## EXERCISE DIRECTIONS
Repeat, without any change, the rows starting with the one that contains "At what coordinates should I click to accomplish: Click the word" and ending with the one that contains "click(x=323, y=136)", including both of those rows.

## RECORDS SUPPLIED
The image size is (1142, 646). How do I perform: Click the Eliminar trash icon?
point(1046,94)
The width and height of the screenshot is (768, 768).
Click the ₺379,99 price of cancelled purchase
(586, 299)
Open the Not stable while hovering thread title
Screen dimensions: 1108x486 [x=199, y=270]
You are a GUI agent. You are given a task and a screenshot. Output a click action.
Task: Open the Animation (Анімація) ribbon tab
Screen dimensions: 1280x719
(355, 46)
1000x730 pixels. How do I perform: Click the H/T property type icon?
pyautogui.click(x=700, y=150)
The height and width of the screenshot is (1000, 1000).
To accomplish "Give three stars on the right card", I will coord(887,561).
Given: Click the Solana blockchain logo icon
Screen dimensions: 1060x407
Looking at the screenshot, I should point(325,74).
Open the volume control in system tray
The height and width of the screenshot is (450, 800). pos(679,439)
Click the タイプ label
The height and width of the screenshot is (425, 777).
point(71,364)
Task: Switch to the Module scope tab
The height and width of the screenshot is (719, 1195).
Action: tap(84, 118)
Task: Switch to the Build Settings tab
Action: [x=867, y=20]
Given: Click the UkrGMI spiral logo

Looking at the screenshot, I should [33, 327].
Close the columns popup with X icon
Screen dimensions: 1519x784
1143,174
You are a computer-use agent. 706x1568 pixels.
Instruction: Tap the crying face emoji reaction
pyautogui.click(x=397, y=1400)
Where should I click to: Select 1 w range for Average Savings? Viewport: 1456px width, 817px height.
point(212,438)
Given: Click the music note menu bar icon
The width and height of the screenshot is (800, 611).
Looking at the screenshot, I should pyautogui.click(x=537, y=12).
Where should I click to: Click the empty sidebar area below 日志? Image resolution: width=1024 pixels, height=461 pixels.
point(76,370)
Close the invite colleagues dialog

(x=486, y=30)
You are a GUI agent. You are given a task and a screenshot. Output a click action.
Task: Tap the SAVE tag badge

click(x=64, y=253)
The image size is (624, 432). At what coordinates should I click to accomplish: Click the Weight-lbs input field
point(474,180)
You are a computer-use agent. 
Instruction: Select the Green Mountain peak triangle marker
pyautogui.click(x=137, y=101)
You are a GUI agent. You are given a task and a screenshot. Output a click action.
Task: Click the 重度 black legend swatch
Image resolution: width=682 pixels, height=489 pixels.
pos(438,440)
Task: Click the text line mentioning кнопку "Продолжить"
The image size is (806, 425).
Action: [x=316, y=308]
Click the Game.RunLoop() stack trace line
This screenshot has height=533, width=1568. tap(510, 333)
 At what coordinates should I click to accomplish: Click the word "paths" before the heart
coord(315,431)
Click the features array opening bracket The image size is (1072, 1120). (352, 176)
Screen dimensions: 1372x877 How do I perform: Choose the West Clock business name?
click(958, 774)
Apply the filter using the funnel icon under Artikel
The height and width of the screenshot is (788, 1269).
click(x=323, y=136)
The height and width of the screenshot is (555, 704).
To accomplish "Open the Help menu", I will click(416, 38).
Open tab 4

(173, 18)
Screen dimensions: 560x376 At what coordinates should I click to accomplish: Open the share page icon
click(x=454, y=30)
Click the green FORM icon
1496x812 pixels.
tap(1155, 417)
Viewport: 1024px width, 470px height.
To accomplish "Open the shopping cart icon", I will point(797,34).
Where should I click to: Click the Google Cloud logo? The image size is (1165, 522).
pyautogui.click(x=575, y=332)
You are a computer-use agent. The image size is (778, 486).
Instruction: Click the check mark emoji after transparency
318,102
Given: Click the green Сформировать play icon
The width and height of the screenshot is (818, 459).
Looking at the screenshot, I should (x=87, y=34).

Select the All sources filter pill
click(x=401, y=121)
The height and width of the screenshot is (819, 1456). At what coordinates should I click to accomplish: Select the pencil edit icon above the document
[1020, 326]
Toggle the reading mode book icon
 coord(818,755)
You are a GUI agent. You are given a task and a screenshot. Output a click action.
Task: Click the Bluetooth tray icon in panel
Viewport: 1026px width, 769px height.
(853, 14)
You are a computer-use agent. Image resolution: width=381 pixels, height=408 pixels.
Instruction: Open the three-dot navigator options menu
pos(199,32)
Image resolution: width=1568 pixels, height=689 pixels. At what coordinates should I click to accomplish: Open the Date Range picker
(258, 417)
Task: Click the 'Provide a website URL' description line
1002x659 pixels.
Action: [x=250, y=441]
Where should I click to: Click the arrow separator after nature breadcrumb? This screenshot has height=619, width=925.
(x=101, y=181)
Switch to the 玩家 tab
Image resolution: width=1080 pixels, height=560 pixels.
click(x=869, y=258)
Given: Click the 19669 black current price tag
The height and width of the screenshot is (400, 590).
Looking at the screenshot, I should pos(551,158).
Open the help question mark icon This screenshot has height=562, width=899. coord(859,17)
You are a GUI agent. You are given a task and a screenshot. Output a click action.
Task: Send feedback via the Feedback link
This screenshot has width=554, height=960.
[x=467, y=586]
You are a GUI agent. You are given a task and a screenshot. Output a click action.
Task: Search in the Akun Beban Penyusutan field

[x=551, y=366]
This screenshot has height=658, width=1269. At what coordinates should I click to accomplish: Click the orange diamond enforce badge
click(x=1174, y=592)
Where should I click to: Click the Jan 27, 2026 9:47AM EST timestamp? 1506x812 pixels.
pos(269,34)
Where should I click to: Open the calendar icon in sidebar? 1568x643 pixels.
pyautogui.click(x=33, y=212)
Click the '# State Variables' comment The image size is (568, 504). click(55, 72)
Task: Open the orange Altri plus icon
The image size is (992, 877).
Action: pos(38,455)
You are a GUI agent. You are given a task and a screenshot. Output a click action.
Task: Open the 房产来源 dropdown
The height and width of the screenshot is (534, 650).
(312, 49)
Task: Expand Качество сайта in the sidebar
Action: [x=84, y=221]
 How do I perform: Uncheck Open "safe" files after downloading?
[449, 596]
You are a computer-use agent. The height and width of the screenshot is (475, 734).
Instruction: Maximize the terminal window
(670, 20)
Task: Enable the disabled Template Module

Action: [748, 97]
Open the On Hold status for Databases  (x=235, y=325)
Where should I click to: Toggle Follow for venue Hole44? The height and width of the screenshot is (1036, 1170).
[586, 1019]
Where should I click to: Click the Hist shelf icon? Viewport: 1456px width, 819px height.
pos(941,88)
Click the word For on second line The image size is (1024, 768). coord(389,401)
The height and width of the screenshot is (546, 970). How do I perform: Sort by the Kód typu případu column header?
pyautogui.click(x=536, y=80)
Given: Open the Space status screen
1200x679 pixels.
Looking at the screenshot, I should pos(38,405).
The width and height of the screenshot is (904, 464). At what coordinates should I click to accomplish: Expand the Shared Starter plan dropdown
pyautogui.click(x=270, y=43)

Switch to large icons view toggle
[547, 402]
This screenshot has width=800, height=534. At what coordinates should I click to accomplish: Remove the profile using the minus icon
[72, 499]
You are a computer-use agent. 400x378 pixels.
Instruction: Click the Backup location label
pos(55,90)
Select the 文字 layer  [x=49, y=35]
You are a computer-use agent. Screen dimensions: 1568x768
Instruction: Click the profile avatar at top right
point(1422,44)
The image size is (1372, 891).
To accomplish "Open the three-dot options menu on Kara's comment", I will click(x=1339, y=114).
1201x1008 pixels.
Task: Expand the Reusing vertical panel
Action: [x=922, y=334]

## WRITTEN RESPONSE
 At what coordinates should I click to accomplish: Click the word "paths" before the heart
coord(315,431)
Click the features array opening bracket The image size is (1072, 1120). (352, 176)
Screen dimensions: 1372x877 How do I perform: Choose the West Clock business name?
click(958, 774)
Apply the filter using the funnel icon under Artikel
The height and width of the screenshot is (788, 1269).
click(x=323, y=136)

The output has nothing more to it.